REPUBLIKA.CO.ID,JAKARTA--Pemerintah Indonesia mengecam dan mengutuk aksi penyerangan Israel terhadap kapal kemanusian Mavi Marmara. Tindakan Israel itu tergolong aksi penyergapan karena dilakukan di luar perairannya. Demikian disampaikan Menteri Luar Negeri, Marty Natalegawa, di Istana Presiden, Senin (31/5).
"Tentu sikap kita terhadap tindakan Israel ini, mudah, jelas, lugas, tentu kita mengecam, mengutuk," katanya. Marty dan sejumlah menteri berada di Istana untuk melakukan pertemuan Tim Penilai Akhir (TPA). Sedangkan, Presiden Susilo Bambang Yudhoyono tidak berada di Istana.

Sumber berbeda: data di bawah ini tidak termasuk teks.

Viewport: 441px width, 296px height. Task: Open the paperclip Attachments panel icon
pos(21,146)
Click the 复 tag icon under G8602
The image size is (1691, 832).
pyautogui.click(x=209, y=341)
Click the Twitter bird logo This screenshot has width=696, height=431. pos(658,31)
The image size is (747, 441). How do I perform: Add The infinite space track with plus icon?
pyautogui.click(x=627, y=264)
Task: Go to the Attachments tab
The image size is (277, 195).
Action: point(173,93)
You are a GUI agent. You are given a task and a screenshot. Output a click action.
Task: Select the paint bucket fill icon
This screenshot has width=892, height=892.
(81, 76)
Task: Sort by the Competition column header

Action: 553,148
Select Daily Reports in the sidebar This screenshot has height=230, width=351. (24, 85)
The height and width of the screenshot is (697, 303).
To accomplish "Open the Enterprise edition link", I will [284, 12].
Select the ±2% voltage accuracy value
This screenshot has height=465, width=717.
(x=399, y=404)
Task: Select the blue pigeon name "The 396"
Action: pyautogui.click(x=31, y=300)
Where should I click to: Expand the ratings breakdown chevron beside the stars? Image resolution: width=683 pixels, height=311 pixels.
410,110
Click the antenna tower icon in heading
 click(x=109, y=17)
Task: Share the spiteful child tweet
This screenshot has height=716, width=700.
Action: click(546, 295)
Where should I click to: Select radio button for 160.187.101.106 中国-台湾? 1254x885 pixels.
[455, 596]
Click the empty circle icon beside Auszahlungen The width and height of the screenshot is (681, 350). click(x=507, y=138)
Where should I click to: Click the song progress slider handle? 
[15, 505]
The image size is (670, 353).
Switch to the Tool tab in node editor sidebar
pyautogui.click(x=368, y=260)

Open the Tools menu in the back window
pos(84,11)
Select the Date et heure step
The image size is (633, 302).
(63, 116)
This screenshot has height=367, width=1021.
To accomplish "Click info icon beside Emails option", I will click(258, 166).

"Perkembangan senantiasa kami laporkan kepada beliau (Presiden), pada saat ini sistem sudah bekerja, dalam arti kata kita terus menerus komunikasi dengan berbagai perwakilan kita di kawasan," kata Marty. Hal itu dilakukan untuk menghimpun data selangkap-lengkapnya soal hal-hal yang menyangkut Warga Negara Indonesia.
"Kami tentu melansir berita-berita ada kurang lebih 12 warga negara kita yang konon berada di kapal kemanusiaan yang dimaksud," kata Marty. Dari pihak Kedutaan Besar Republik Indonesia (KBRI) di Ankara sudah mengetahui ada lima WNI di dalam kapal. Mengenai kondisi mereka, kata Marty, pemerintah masih mencoba untuk memastikan.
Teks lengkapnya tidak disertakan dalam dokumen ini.